◆ Data ◆
———
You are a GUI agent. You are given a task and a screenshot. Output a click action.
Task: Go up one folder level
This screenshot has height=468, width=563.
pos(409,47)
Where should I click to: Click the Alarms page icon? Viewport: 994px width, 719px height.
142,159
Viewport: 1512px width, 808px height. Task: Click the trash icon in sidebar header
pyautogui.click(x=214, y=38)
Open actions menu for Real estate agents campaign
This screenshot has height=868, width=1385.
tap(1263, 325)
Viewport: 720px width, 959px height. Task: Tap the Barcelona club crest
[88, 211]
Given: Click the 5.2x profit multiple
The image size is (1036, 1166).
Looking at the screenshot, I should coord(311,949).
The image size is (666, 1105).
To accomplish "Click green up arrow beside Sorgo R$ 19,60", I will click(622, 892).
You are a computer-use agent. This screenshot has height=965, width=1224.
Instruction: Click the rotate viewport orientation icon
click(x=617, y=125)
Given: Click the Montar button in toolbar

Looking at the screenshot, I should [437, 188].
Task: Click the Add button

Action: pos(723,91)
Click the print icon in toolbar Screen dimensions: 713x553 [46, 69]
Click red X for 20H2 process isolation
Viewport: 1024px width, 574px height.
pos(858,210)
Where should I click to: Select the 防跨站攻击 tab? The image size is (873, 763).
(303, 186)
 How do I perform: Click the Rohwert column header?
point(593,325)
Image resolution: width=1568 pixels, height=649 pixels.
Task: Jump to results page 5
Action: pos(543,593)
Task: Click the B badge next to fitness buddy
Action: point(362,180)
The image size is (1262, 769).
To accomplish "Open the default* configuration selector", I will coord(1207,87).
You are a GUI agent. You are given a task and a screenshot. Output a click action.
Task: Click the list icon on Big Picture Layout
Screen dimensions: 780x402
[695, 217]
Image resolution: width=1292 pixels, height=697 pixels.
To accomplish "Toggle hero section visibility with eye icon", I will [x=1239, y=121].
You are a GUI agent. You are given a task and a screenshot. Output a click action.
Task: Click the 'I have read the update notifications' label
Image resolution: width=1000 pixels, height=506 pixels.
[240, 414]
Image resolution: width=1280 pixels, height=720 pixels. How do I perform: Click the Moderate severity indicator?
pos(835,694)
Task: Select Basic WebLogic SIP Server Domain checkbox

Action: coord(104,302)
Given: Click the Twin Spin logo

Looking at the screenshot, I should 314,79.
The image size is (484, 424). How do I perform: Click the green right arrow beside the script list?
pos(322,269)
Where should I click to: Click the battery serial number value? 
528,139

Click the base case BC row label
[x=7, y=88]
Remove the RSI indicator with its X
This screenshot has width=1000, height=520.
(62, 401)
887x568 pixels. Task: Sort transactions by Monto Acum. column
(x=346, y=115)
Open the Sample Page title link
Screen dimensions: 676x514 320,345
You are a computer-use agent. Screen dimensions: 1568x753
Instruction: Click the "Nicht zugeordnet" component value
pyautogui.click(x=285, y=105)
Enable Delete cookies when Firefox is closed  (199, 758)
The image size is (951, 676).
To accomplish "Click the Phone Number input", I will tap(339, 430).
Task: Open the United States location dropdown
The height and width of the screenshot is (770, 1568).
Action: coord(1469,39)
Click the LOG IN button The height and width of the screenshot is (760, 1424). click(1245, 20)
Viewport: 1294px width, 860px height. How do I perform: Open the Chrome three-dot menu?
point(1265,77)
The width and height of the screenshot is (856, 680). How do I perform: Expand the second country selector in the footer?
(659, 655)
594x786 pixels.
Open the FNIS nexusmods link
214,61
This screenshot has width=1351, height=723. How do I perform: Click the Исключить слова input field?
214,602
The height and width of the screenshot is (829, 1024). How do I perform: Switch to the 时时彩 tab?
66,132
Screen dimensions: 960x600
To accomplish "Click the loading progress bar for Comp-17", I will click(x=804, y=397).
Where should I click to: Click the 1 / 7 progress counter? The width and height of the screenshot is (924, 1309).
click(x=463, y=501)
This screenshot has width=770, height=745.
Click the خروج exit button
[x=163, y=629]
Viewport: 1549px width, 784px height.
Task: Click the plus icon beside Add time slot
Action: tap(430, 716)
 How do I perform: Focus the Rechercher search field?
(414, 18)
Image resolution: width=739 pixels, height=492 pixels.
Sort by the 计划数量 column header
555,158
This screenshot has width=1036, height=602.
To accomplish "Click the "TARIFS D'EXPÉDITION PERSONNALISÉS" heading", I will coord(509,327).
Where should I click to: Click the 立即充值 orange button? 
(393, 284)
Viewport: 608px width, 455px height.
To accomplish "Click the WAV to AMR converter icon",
———
◆ Task requirements ◆
Type out each entry above again, exactly.

◆ Response ◆
You are a GUI agent. You are given a task and a screenshot. Output a click action.
Task: Go up one folder level
This screenshot has height=468, width=563.
pos(409,47)
Where should I click to: Click the Alarms page icon? Viewport: 994px width, 719px height.
142,159
Viewport: 1512px width, 808px height. Task: Click the trash icon in sidebar header
pyautogui.click(x=214, y=38)
Open actions menu for Real estate agents campaign
This screenshot has height=868, width=1385.
tap(1263, 325)
Viewport: 720px width, 959px height. Task: Tap the Barcelona club crest
[88, 211]
Given: Click the 5.2x profit multiple
The image size is (1036, 1166).
Looking at the screenshot, I should coord(311,949).
The image size is (666, 1105).
To accomplish "Click green up arrow beside Sorgo R$ 19,60", I will click(622, 892).
You are a computer-use agent. This screenshot has height=965, width=1224.
Instruction: Click the rotate viewport orientation icon
click(x=617, y=125)
Given: Click the Montar button in toolbar

Looking at the screenshot, I should [437, 188].
Task: Click the Add button

Action: pos(723,91)
Click the print icon in toolbar Screen dimensions: 713x553 [46, 69]
Click red X for 20H2 process isolation
Viewport: 1024px width, 574px height.
pos(858,210)
Where should I click to: Select the 防跨站攻击 tab? The image size is (873, 763).
(303, 186)
 How do I perform: Click the Rohwert column header?
point(593,325)
Image resolution: width=1568 pixels, height=649 pixels.
Task: Jump to results page 5
Action: pos(543,593)
Task: Click the B badge next to fitness buddy
Action: point(362,180)
The image size is (1262, 769).
To accomplish "Open the default* configuration selector", I will coord(1207,87).
You are a GUI agent. You are given a task and a screenshot. Output a click action.
Task: Click the list icon on Big Picture Layout
Screen dimensions: 780x402
[695, 217]
Image resolution: width=1292 pixels, height=697 pixels.
To accomplish "Toggle hero section visibility with eye icon", I will [x=1239, y=121].
You are a GUI agent. You are given a task and a screenshot. Output a click action.
Task: Click the 'I have read the update notifications' label
Image resolution: width=1000 pixels, height=506 pixels.
[240, 414]
Image resolution: width=1280 pixels, height=720 pixels. How do I perform: Click the Moderate severity indicator?
pos(835,694)
Task: Select Basic WebLogic SIP Server Domain checkbox

Action: coord(104,302)
Given: Click the Twin Spin logo

Looking at the screenshot, I should 314,79.
The image size is (484, 424). How do I perform: Click the green right arrow beside the script list?
pos(322,269)
Where should I click to: Click the battery serial number value? 
528,139

Click the base case BC row label
[x=7, y=88]
Remove the RSI indicator with its X
This screenshot has width=1000, height=520.
(62, 401)
887x568 pixels. Task: Sort transactions by Monto Acum. column
(x=346, y=115)
Open the Sample Page title link
Screen dimensions: 676x514 320,345
You are a computer-use agent. Screen dimensions: 1568x753
Instruction: Click the "Nicht zugeordnet" component value
pyautogui.click(x=285, y=105)
Enable Delete cookies when Firefox is closed  (199, 758)
The image size is (951, 676).
To accomplish "Click the Phone Number input", I will tap(339, 430).
Task: Open the United States location dropdown
The height and width of the screenshot is (770, 1568).
Action: coord(1469,39)
Click the LOG IN button The height and width of the screenshot is (760, 1424). click(1245, 20)
Viewport: 1294px width, 860px height. How do I perform: Open the Chrome three-dot menu?
point(1265,77)
The width and height of the screenshot is (856, 680). How do I perform: Expand the second country selector in the footer?
(659, 655)
594x786 pixels.
Open the FNIS nexusmods link
214,61
This screenshot has width=1351, height=723. How do I perform: Click the Исключить слова input field?
214,602
The height and width of the screenshot is (829, 1024). How do I perform: Switch to the 时时彩 tab?
66,132
Screen dimensions: 960x600
To accomplish "Click the loading progress bar for Comp-17", I will click(x=804, y=397).
Where should I click to: Click the 1 / 7 progress counter? The width and height of the screenshot is (924, 1309).
click(x=463, y=501)
This screenshot has width=770, height=745.
Click the خروج exit button
[x=163, y=629]
Viewport: 1549px width, 784px height.
Task: Click the plus icon beside Add time slot
Action: tap(430, 716)
 How do I perform: Focus the Rechercher search field?
(414, 18)
Image resolution: width=739 pixels, height=492 pixels.
Sort by the 计划数量 column header
555,158
This screenshot has width=1036, height=602.
To accomplish "Click the "TARIFS D'EXPÉDITION PERSONNALISÉS" heading", I will coord(509,327).
Where should I click to: Click the 立即充值 orange button? 
(393, 284)
Viewport: 608px width, 455px height.
To accomplish "Click the WAV to AMR converter icon",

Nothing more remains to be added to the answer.